Tourismusexperte Papathanassis befasste sich 2019 zusammen mit Stephanie Boecker in einem wissenschaftlichen Sammelband mit dem Handtuch-Krieg. Sie werteten Dutzende Online-Quellen und Nutzerkommentare aus und führten Interviews mit 28 Touristen. Sie kamen zu dem Schluss, dass viele Tourist*innen wegen der Medienberichte mit einer Sonnenliegen-Knappheit geradezu rechnen. Sie würden sich deshalb von vornherein auch Liegen am Pool reservieren.
«Das ist ein bisschen wie mit dem Klopapier-Hamstern zu Beginn der Corona-Pandemie», sagt Papathanassis. «Leute hören, dass angeblich etwas knapp ist, und verhalten sich dann so, dass es wirklich knapp wird.» Zudem gingen viele Leute davon aus, dass alle anderen genauso denken wie sie selbst. Ein Bedürfnis nach Routine und Sicherheit werde auch als Grund für die Besetzung von Liegen genannt.
Die Swiss nimmt Deutsche in Werbeaktion aufs Korn
Die Schweizer Fluggesellschaft Swiss nahm die Deutschen mit einer Werbeaktion aufs Korn. Sie schickte Schauspieler in den bunten Uniformen der Schweizergarde, die eigentlich den Vatikan bewacht, 2016 an den Strand von Palma de Mallorca, um die von Deutschen reservierten Liegen zu bewachen und dazu kühle Getränke zu reichen.
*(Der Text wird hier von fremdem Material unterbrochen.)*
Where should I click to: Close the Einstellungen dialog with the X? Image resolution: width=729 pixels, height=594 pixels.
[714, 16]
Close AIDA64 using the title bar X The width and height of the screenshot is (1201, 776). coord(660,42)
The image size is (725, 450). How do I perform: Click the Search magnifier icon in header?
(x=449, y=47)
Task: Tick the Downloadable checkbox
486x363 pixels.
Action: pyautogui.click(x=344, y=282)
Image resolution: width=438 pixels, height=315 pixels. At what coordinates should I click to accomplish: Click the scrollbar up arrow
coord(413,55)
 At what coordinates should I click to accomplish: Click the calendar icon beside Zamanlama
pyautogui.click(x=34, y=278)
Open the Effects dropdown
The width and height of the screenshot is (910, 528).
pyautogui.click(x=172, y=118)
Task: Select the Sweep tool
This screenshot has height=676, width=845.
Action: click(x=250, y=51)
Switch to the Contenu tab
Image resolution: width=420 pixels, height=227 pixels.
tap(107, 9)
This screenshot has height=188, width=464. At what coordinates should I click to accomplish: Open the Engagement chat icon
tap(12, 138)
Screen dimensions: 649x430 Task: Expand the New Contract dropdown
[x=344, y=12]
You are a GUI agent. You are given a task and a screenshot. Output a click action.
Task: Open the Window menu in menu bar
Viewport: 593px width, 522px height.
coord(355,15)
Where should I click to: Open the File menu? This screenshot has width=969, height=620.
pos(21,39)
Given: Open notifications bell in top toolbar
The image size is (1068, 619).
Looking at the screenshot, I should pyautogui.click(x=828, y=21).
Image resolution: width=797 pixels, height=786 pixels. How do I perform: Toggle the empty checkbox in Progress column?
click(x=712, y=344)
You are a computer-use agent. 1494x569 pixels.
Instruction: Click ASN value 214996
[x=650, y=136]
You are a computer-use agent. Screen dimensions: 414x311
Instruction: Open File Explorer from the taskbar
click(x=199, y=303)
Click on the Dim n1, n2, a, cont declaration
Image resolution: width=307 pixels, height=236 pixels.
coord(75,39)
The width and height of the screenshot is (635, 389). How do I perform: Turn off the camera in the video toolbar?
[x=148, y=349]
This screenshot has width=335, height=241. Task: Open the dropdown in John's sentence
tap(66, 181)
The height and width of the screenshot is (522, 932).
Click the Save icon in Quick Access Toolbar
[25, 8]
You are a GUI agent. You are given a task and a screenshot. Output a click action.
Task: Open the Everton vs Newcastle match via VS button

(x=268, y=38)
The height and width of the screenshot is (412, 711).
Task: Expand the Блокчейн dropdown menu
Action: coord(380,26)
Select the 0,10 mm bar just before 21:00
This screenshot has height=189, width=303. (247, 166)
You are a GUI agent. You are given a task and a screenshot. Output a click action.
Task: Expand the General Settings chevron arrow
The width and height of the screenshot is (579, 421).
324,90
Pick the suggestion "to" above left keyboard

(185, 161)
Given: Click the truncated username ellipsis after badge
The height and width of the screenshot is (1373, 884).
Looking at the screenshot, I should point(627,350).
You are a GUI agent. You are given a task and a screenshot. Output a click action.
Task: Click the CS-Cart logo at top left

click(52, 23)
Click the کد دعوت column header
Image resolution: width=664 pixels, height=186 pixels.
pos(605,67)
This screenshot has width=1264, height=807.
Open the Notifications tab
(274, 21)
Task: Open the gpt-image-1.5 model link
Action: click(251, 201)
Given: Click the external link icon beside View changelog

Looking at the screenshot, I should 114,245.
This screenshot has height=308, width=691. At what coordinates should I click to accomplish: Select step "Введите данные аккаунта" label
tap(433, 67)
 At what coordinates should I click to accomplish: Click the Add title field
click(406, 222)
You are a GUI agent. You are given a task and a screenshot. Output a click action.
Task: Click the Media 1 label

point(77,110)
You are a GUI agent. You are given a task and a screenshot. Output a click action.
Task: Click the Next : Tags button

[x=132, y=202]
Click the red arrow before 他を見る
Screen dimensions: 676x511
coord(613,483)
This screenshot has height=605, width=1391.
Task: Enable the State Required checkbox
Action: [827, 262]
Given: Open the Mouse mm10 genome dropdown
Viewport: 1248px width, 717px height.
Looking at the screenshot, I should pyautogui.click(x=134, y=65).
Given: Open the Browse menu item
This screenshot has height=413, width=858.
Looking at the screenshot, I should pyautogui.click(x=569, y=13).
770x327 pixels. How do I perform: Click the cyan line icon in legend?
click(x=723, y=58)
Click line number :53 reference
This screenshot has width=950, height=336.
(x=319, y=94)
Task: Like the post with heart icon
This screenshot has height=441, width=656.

Die Club Med-Sprecherin sagt: «Je mehr deutsche Gäste, desto mehr Liegen werden reserviert – im Club Med Kamarina ist das Verbot sogar der einzige Hinweis im Resort, der auch auf Deutsch übersetzt wurde.» Das Klischee, dass es immer nur die Deutschen sind, stimmt aber nicht: Die Briten seien auch «erbitterte Akteure im Handtuchkrieg», schrieb die Hotelkette Accor in ihrem Magazin. Papathanassis und sein Team machten auch Franzosen, Griechen und Briten als Liegen-Besetzer aus.
Angst vor Konfrontation mit Sonnenliegen-Blockierern
Viele Menschen scheuen sich, besetzte Liegen selbst zu räumen. Das passiere «aus Angst vor einer Konfrontation mit einem wütenden Sonnenliegen-Blockierer», schrieben Papathanassis und sein Team. Das führe aber zu Frust. Die meisten Leute fänden deshalb klare Regeln gut. Für manche sei das Spektakel um besetzte Liegen auch amüsant. Sie «sehen ihre Ferien durch die Aufregung einer Konfrontation bereichert», heisst es.
Papathanassis findet, dass Thema werde künstlich aufgebauscht. «Ich forsche auch zu Steuerhinterziehung und Geldwäsche, oder Alkohol und Kriminalität bis zu sexueller Gewalt in der Tourismusbranche. Das sind wirklich skandalöse Themen, die man angehen müsste – aber die grösste Resonanz gibt es bei Handtuch-Kriegen. Dabei ist das ein Thema, dass nun wirklich keine Top-Priorität im Tourismussektor hat.»